Um dia voltamos pra Juiz de Fora, onde pai e mãe viveram desde cedo. Eu nem era dono de mim. Mas tenho certeza que já tinha decidido que era juizforano do miolo, até o talo.

De São João da Mata ficaram as lembranças da casa ampla, da samambaia, da cozinha, das brincadeiras da sala, dos carinhos da ajudante Sandra, que cuidava como se eu fosse filho, do burburinho da rua onde crianças brincavam, da Folia de Reis que entrava em casa e fazia oração. Da Congada que passava e dos carreiros, que davam som a rua, com seus carros de boi.

Mas eu já havia decidido que era súdito da Princesa de Minas, Vam'bora que é hora.

Na Princesa de Minas, Juiz de Fora, Santo Antonio do Paraybuna, Manchester Mineira, era vida nova, vida velha, outros santos, outras festas.

Entra no carro com o Vô Rattes, vai no açougue. Hoje tem churrasco. Final de semana é dia de ir pra cidade alta. Brincar com primos, brincar de serra. Reviver o frio. Brincar com os primos e primas, pipa-papagio, casa de árvore, chão de terra.

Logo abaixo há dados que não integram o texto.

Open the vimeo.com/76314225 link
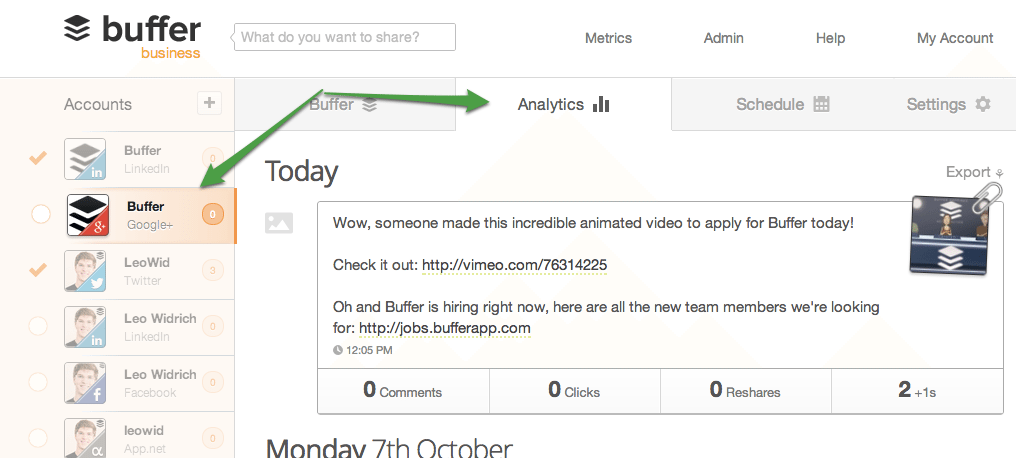This screenshot has width=1016, height=458. [514, 265]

E por ocasião de trabalho da Dona Wânia o molecote vai viver boa parte de suas horas do dia no Mariano procópio, brejeando o Paraibuna, margeando córrego, estourando dedo em rua calçada de pedra. Estudando em escolinha, ali mesmo. O molecote se sagra moleque de verdade. Da roça ao subúrbio, do matão à várzea. Cruza a avenida Rio Branco, vai almoçar na Vó Penha todo dia, ser cuidado pelas tias, e no final do dia ganhar beijo e abraço de mãe.

-Mãe, posso brincar no terreiro?
-Mas meu filho, eu sou sua vó, a sua mãe é a Wânia.
-Eu sei, vó. Mas é por que eu tenho duas mães.

E assim foi, e sempre será.

Eu vim de um monte de lugares. Pude até escolher de onde eu vim. Cabe a mim viver e morrer de amor por esses pedaços de mim, espalhados pela geografia intensa das Minas Gerais.

3 comments:

Farley Rocha said...

"Por que ele quer mesmo é ser sãojoanense, acordar e sentir cheiro de milho cozido, curral, paçoca, leitoa."
Isso me é muito familiar, porque aqui nas montanhas do leste se vive nessa mesma "geografia intensa de Minas".
Minhas visitas silenciosas tb passam pelo seu blog, amigo. Aliás, não é de hoje que sou seguidor dessa cena blogueira juizforana: Priamo, Alexandre Faria, você.

Abraços do leste a ti!

João Paulo de Oliveira said...

memorialista com a hospitalidade mineira

Ariane said...

Seu texto é lindo! De lacrimejar os olhos.